Try it: Experiment with thresholds
Try thresholds of 2, 3, 4, and 5 dB. How does the flood extent change? A lower threshold captures more area (including possible false positives); a higher threshold is more conservative. Which threshold best matches the major river floodplains?
Part 5: How much land was flooded?
Let's put a number on the destruction. We will use ee.Image.pixelArea() to
calculate the total flooded area in square kilometers.
// Calculate flooded area in square kilometers
var floodArea = floodMask.multiply(ee.Image.pixelArea());
var stats = floodArea.reduceRegion({
reducer: ee.Reducer.sum(),
geometry: studyArea,
scale: 10,
maxPixels: 1e9
});
var areaKm2 = ee.Number(stats.get('VV')).divide(1e6);
print('Flooded area (km²):', areaKm2);
What you should see
With a 3 dB threshold and 60 km study radius, you should see a flooded area between 1,500 and 4,000 km² depending on exact dates and orbit coverage. Published estimates of the Cyclone Idai flood extent range from 2,000 to 3,000 km². If your value is far outside this range, check your date filters and threshold.
Part 6: Cleaning up our flood map
Our raw flood mask may include areas that are always water (rivers, lakes). Let's remove those using the JRC dataset so we only see the new flooding caused by the cyclone. We will also add a Sentinel-2 true-color image for context.
// Remove permanent water using JRC Global Surface Water
var jrc = ee.Image('JRC/GSW1_4/GlobalSurfaceWater');
var permanentWater = jrc.select('occurrence').gt(50);
// Refined flood: only areas that are NOT permanent water
var floodRefined = floodMask.updateMask(permanentWater.not());
Map.addLayer(floodRefined.selfMask(), {palette: ['ff6600']}, 'Flood (excluding permanent water)');
// Add true-color context (Sentinel-2 before the event)

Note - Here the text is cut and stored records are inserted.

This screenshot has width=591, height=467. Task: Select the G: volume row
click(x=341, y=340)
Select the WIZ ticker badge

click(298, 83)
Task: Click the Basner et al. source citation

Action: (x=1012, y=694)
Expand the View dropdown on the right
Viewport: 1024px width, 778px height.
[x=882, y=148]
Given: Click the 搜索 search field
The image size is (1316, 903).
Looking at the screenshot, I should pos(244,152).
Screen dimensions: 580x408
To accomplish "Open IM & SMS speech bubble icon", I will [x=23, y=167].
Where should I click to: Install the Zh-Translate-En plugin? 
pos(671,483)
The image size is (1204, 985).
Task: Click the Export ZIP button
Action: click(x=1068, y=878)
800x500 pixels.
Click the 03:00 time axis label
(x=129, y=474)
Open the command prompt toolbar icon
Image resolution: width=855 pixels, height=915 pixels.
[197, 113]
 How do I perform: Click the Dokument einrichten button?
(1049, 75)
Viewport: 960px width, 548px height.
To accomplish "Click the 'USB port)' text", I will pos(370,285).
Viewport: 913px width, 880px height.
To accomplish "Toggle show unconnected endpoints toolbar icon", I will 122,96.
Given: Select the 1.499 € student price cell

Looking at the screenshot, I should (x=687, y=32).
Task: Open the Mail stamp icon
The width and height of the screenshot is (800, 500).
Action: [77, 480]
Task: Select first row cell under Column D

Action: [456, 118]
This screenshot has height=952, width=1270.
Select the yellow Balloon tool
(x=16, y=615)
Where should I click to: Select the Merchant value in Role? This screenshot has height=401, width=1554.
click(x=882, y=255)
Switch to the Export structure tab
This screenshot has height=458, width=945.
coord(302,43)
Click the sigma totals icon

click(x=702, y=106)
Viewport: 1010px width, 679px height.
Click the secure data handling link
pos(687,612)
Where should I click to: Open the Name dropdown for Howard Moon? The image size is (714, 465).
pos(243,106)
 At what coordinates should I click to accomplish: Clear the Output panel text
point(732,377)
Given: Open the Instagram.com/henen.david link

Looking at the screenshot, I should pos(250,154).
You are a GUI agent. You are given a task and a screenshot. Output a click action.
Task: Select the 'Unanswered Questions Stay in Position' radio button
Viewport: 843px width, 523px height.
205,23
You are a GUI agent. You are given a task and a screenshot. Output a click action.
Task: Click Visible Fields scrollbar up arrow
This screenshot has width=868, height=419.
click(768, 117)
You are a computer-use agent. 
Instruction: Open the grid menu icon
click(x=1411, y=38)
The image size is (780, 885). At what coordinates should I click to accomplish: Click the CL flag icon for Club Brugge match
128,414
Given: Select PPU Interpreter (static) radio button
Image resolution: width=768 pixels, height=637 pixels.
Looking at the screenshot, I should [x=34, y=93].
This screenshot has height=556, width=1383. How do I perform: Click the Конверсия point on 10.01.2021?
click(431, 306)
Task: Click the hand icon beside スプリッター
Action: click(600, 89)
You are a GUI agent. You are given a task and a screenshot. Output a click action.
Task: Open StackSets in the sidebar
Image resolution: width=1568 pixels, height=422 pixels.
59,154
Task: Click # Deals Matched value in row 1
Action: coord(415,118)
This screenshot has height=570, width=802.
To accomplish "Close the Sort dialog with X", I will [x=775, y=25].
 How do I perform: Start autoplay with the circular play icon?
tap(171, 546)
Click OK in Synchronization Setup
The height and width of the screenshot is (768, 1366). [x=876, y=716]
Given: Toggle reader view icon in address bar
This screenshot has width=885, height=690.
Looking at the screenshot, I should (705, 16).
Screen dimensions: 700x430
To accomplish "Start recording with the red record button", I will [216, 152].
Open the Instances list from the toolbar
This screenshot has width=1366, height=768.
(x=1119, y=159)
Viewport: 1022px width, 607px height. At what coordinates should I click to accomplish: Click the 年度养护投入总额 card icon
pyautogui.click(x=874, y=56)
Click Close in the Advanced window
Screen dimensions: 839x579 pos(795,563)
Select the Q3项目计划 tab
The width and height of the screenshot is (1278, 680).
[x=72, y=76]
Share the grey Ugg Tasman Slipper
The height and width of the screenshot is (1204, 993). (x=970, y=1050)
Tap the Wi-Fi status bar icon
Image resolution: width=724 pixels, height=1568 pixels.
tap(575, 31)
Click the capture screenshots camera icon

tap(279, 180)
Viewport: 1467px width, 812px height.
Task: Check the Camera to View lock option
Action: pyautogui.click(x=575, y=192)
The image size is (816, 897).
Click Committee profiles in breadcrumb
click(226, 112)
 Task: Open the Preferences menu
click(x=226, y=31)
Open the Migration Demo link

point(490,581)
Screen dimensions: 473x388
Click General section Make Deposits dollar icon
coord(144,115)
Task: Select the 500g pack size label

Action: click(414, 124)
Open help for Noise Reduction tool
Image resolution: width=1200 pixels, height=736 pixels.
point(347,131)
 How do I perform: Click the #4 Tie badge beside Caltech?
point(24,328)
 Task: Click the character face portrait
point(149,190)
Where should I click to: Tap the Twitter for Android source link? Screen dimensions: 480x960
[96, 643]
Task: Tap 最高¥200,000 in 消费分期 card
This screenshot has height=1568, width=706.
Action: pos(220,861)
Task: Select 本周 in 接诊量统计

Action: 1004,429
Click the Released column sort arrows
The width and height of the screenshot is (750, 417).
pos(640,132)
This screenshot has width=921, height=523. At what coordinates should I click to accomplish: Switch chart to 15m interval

var s2Before = ee.ImageCollection('COPERNICUS/S2_SR')
.filterBounds(studyArea)
.filterDate('2019-02-01', '2019-02-28')
.sort('CLOUDY_PIXEL_PERCENTAGE')
.first()
.divide(10000);
Map.addLayer(s2Before, {bands: ['B4', 'B3', 'B2'], min: 0, max: 0.3}, 'Context (S2 true color)');
Understanding the code
The JRC Global Surface Water dataset tells us which areas are typically covered by water (occurrence > 50%). By masking these out, we isolate the new flooding that was caused by the cyclone. The Sentinel-2 true-color layer provides geographic context, showing the landscape before the disaster.
Troubleshooting
- No images found in my date range
- Sentinel-1 has a 6 to 12 day revisit time. Expand your date range by a few days.
Also check that you are filtering to
'DESCENDING'; try'ASCENDING'if you get zero results. - The flood mask covers the entire image
- Your threshold is too low. Try increasing it from 3 to 5 dB. Also confirm that your "before" and "during" images are from different dates.
- I see "stripes" in the SAR image
- This is caused by overlapping orbit swaths with slightly different acquisition times. Use
.mosaic()or.median()to combine them. - The flooded area value seems way too large
- Check that you are using
ee.Image.pixelArea()(which returns area in m²) and dividing by 1e6 for km². Also ensure you setscale: 10in the reducer to match Sentinel-1 resolution.
Key Takeaways
- SAR can map floods through clouds, which is critical for disaster response.
- The standard workflow is: baseline (temporal median), event (single image), difference, threshold.
- VV polarization is most effective for detecting open water.
- A 3 dB backscatter drop is a reasonable initial flood detection threshold.
- Removing permanent water bodies with JRC GSW isolates event-specific flooding.
- SAR and optical data are complementary: use SAR for flood detection, optical for context.
Submission
Submit the following:
- A shareable GEE script link with your completed flood mapping code.
- A screenshot of your final flood map (with the refined flood mask and true-color context).
- The calculated flooded area in km² (from the console output).
- Answer these questions:
- Why is SAR more suitable than optical imagery for mapping floods during a cyclone?
- How did changing the threshold from 3 dB to 5 dB affect the estimated flood extent? Which threshold do you think is more appropriate, and why?